Dr. Roysircar has participated in mental health counseling in earthquake-destroyed Haiti, tsunami-affected fishing communities in Southern India; Hurricanes Katrina and Rita-affected communities and first responders in the United States Gulf Coast; and in Southern African orphanages that serve HIV/AIDS-infected and affected children and women. She has provided psychoeducation in flood-ravaged Villahermosa, Tabasco, Mexico. Dr. Roysircar trains her counseling teams in disaster trauma, culture-centered skills specific to a community disaster, and in clinician self-care and resilience. She is a grantee of the American Psychological Foundation for her research on her disaster mental health assessment and services.

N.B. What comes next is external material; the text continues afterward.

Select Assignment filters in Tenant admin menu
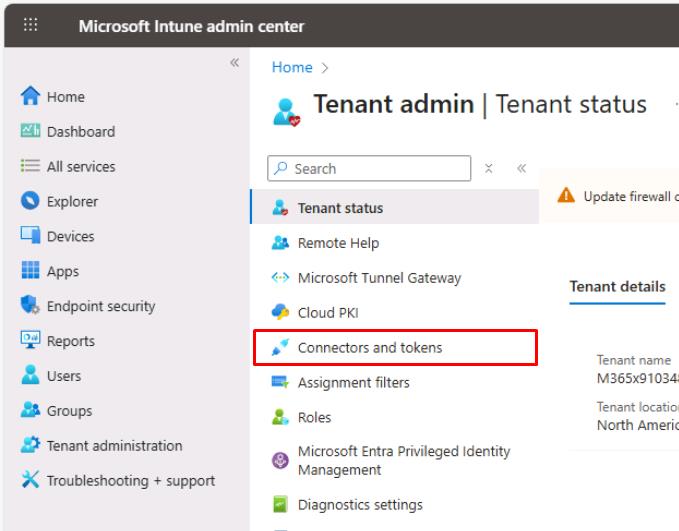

In 2001, Dr. Roysircar was elected as the first Asian President of the Association for Multicultural Counseling and Development, and was appointed as the first Asian editor of the Journal of Multicultural Counseling and Development from 2004-2011. Her awards include the 2002 Extended Research Award of the American Counseling Association (ACA) as well as ACA’s 2007 Research Award. Her co-authored books are “Multicultural Assessment in Counseling and Clinical Psychology,” “Handbook of Social Justice in Counseling Psychology,”\ and the Spanish translation of “Multicultural Counseling Competencies (2003),” having previously co-authored this book in English. Her instrument, the Multicultural Counseling Inventory (MCI), is the most frequently cited instrument among published self-report multicultural competency scales. Her article (Sodowsky et al., 1998), which uses the MCI instrument, was ranked over the past decades among 25 most cited articles of the Journal of Counseling Psychology. Dr. Roysircar is ranked in productivity ratings of authors in 5 multicultural psychology journals. She is a Fellow of the American Psychological (APA) and served on the APA Taskforce for Re-envisioning the Multicultural Guidelines for the 21 Century, adopted by APA in August 2017 and entitled as, Multicultural guidelines: An ecological approach to context, identity, and intersectionality. Dr. Roysircar was the recipient of the 2017 Division 35 Psychology of Women Strickland Daniel Mentoring Award. Dr. Roysircar’s 44-year teaching career has been spent in three countries across three continents.